[Entries for locating text and elements]
• • • •

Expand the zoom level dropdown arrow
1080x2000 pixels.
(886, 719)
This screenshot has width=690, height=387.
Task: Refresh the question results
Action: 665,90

• • • •

Extract every line from the rows above and reproduce each one unchanged, in the same order.

Expand the zoom level dropdown arrow
1080x2000 pixels.
(886, 719)
This screenshot has width=690, height=387.
Task: Refresh the question results
Action: 665,90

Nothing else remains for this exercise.